After the loss of 10 million American lives in the Three-Mile Island calamity in 1979, the death of two billion in the Chernobyl holocaust

After the loss of 10 million American lives in the Three-Mile Island calamity in 1979, the death of two billion in the Chernobyl holocaust in 1986, and now the abandonment of all of northern Japan following the death of millions in last year’s Fukushima nuclear catastrophe, it is hardly surprising that the world’s biggest users of nuclear power are shutting their plants down.

Oh, wait a minute — This just in! Nobody died in the Three-Mile Island calamity, 28 plant workers were killed and 15 other people subsequently died of thyroid cancer in the Chernobyl holocaust, and nobody died in the Fukushima catastrophe. But they really are shutting their nuclear plants down.

They have already shut them down in Japan. All of the country’s 50 nuclear reactors were closed for safety checks after the tsunami damaged the Fukushima plant, and only two have reopened so far.
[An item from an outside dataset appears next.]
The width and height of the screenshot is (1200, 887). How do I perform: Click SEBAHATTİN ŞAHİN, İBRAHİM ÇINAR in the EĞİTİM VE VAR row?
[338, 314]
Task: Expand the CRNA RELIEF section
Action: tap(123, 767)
The government has now promised to close every nuclear power plant in Japan permanently by 2040.

The new Japanese plan says that the country will replace nuclear energy with an eightfold increase in renewable energy (wind, solar, etc.), and “the development of sustainable ways to use fossil fuels.” But going from four per cent to 30 per cent renewables in the energy mix will take decades, and nobody has yet found an economically sustainable way to sequester the greenhouse gas emissions from burning fossil fuels.

The truth is that as the Arctic sea ice melts and grain harvests are devastated by heat waves and drought, the world’s third-largest user of nuclear energy has decided to go back to emitting lots and lots of carbon dioxide.

In Germany, Chancellor Angela Merkel has promised to close all the country’s nuclear reactors by 2022. She also promised to replace them with renewable power sources, of course, but the reality will be that the country burns more fossil fuels.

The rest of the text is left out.